▶ Descrizione del compito
Aggiorna il brano sul Piccolo Principe riscrivendo il tratto da "Solitudine, triste e" fino a "paura in coraggio.", con "compagna" al posto di "sorellastra".

“Il Piccolo Principe” di Antoine de Saint-Exupéry – Capitolo II

C’è vita in una scatola…

La grande nobiltà della piccolezza

 

Capita che, se cresci senza nessuno con cui parlare, ti possa ritrovare in un deserto senza strade, come Antoine che racconta di un’avaria del suo aeroplano, la quale lo obbligò a fare una tappa forzata nel Sahara. Quando non hai appreso l’arte di dialogare con qualcuno, allora è facile che quanto si sia guastato nel motore diventi un tutt’uno con quello che di rotto, frammentato, risieda dentro di te.

Solitudine, triste e unica sorellastra, precludendoti la possibilità di poter ricevere e dare amore, ti fa essere lontano mille miglia dal vero senso della vita. Una situazione angosciosa dalla quale puoi cominciare a uscire solo se una voce amica ti si fa incontro senza essere stata da te invitata, attesa e sperata (cf l’iscrizione che John Henry Newman teneva sulla porta della sua casa). Una voce “luminosa” e gentile, quasi impercettibile eppure nobile, quella che t’accende dentro uno stupore tale da cambiare il deserto in casa, la fatica in riposo, la fame in sazietà, la sete in soddisfazione, la paura in coraggio.

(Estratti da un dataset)
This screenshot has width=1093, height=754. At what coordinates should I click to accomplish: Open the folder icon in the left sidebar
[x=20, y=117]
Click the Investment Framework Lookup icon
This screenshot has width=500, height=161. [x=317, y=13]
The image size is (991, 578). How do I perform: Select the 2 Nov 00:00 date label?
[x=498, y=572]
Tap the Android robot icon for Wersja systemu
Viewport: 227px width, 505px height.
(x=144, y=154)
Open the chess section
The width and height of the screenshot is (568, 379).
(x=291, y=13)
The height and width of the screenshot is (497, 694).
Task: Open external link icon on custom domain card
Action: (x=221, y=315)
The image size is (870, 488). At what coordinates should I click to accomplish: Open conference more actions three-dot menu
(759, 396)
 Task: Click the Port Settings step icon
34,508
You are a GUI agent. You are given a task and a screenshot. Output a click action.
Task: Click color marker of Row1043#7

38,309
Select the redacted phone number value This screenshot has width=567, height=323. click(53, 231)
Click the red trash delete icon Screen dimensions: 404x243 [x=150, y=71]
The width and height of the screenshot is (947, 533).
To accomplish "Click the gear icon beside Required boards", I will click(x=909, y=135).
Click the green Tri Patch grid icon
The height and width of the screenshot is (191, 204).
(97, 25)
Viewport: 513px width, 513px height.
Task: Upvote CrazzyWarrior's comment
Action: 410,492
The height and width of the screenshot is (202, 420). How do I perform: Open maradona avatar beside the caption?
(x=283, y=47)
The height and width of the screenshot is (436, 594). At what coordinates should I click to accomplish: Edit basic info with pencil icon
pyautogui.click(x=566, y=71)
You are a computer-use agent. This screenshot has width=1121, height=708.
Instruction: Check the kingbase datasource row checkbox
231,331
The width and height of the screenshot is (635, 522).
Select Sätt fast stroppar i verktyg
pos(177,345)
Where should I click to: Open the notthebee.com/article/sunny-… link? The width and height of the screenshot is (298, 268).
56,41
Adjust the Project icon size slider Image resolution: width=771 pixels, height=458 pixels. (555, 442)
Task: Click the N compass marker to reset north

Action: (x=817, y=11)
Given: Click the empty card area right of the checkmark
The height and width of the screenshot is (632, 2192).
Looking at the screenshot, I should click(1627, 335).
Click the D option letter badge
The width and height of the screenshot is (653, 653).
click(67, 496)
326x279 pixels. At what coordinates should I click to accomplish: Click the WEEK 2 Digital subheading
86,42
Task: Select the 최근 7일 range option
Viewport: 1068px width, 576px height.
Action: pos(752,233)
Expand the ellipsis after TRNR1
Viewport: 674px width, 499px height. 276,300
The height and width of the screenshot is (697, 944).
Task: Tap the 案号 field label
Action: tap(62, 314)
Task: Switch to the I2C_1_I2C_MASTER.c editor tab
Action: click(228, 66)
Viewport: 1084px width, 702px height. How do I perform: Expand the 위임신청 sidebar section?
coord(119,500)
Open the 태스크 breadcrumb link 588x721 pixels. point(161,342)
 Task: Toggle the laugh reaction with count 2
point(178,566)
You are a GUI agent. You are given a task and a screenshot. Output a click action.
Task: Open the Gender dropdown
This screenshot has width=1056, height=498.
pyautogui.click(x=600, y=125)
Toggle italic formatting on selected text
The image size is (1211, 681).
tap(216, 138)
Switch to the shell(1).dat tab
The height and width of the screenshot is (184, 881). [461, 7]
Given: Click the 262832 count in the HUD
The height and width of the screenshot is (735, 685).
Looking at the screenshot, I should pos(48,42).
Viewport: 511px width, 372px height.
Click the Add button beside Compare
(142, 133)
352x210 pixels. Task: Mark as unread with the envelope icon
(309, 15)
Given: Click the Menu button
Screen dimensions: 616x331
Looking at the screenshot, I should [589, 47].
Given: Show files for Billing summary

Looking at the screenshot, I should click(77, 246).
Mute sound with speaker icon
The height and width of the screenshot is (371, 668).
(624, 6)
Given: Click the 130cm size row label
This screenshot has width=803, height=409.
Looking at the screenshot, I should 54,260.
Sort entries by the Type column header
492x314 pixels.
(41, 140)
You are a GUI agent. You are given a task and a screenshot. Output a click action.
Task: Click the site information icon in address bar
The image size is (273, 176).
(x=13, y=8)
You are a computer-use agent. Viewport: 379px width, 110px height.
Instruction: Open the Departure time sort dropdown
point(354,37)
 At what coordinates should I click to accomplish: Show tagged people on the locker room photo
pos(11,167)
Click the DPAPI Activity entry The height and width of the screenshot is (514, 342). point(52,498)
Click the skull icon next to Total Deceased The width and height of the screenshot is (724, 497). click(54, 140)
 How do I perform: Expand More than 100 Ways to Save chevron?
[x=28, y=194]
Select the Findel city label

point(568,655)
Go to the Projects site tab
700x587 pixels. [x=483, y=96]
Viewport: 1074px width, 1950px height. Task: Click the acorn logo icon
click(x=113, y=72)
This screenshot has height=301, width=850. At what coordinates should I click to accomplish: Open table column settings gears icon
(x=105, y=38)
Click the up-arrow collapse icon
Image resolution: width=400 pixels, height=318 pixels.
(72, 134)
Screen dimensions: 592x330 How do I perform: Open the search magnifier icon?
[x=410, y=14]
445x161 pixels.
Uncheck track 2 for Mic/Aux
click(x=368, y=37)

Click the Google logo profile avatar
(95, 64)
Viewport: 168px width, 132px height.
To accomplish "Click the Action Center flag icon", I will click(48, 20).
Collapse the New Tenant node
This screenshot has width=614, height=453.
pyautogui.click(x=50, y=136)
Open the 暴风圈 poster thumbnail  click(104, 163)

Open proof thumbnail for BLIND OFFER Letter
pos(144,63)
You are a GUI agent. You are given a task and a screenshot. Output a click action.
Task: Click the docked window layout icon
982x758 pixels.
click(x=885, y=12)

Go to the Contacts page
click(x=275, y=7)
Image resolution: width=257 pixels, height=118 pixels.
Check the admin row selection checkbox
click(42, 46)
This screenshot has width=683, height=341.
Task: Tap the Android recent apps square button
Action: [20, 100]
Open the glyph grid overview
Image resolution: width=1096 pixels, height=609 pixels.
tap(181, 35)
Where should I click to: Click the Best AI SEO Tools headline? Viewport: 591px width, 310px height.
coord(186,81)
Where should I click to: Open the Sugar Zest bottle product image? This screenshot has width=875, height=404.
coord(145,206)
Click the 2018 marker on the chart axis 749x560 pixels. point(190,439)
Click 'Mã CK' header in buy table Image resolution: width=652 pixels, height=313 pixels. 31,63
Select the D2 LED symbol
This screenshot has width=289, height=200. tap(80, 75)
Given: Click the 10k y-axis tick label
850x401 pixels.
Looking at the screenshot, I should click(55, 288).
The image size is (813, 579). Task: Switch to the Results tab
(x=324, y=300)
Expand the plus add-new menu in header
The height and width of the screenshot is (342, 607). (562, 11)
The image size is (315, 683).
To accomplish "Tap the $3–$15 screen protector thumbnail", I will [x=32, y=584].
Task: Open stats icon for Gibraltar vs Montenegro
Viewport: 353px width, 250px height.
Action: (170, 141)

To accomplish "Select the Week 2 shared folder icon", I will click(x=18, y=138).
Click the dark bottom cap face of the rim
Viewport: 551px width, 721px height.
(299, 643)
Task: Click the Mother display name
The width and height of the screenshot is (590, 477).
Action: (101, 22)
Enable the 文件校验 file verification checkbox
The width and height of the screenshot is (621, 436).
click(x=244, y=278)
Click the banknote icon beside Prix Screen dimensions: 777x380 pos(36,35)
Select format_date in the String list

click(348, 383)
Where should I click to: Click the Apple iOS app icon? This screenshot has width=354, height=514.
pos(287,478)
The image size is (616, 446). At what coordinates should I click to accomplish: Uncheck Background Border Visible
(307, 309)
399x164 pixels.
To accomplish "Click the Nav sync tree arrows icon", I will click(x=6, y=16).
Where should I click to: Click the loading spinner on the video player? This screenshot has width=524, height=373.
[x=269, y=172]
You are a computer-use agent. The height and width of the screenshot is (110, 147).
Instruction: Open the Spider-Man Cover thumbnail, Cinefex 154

▶ Soluzione del problema
Solitudine, triste e unica compagna, precludendoti la possibilità di poter ricevere e dare amore, ti fa essere lontano mille miglia dal vero senso della vita. Una situazione angosciosa dalla quale puoi cominciare a uscire solo se una voce amica ti si fa incontro senza essere stata da te invitata, attesa e sperata (cf l’iscrizione che John Henry Newman teneva sulla porta della sua casa). Una voce “luminosa” e gentile, quasi impercettibile eppure nobile, quella che t’accende dentro uno stupore tale da cambiare il deserto in casa, la fatica in riposo, la fame in sazietà, la sete in soddisfazione, la paura in coraggio.